Minority Leader of the Idaho Senate
- In office 2009–2010
- Preceded by: Clint Stennett
- Succeeded by: Edgar Malepeai

Member of the Idaho Senate from District 18
- In office December 1, 2004 – December 1, 2010
- Preceded by: Sheila Sorensen
- Succeeded by: Mitch Toryanski

Personal details
- Party: Democratic
- Alma mater: George Mason University; University of Idaho College of Mines; University of Utah College of Law; Boise State University; Darden Graduate School of Business Administration;
- Profession: Lawyer

= Kate Kelly (politician) =

American politician

Kate Kelly is an American politician who served as Idaho State Senator from the Ada County-based District 18 from 2004 to 2010. She is a member of the Democratic Party.

== Career ==
In January 2009, she succeeded Senator Clint Stennett of Ketchum as Idaho Senate minority leader after Stennett's announcement that he would miss all of the 2009 legislative session while battling brain cancer.

Kelly was previously the assistant minority leader in the Idaho Senate, Deputy Attorney General for the State of Idaho, and a senior manager at the Idaho Department of Environmental Quality.

In December 2010, she became the Director of the Office of Ecosystems, Tribal & Public Affairs at the Environmental Protection Agency's Region 10 office in Seattle.

== Elections ==
She did not seek re-election in 2010 and cited financial restrictions as her reasoning for her retirement from public office.

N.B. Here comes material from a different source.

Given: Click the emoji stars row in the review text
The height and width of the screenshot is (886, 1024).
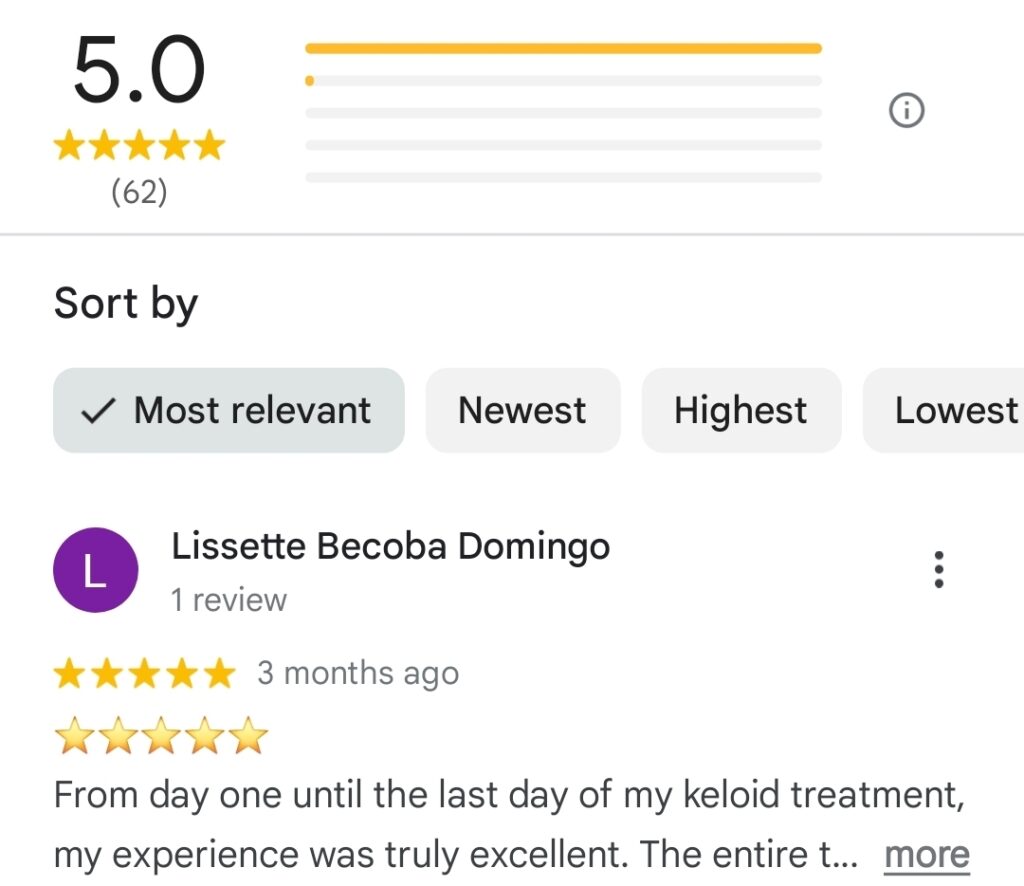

Kelly has stated that she raised approximately $80,000 in funding each time she campaigned for election and re-election.

=== 2004 ===
Kelly was unopposed in the Democratic primary. She defeated Republican nominee Dave Baumann in the general election with 54.9% of the vote.

=== 2006 ===
Kelly was unopposed in the Democratic primary. She defeated Republican nominee Brad Bolicek in the general election with 63.01% of the vote.

=== 2008 ===
Kelly was unopposed in the Democratic primary. She defeated Republican nominee Dean E. Sorensen in the general election with 59.5% of the vote.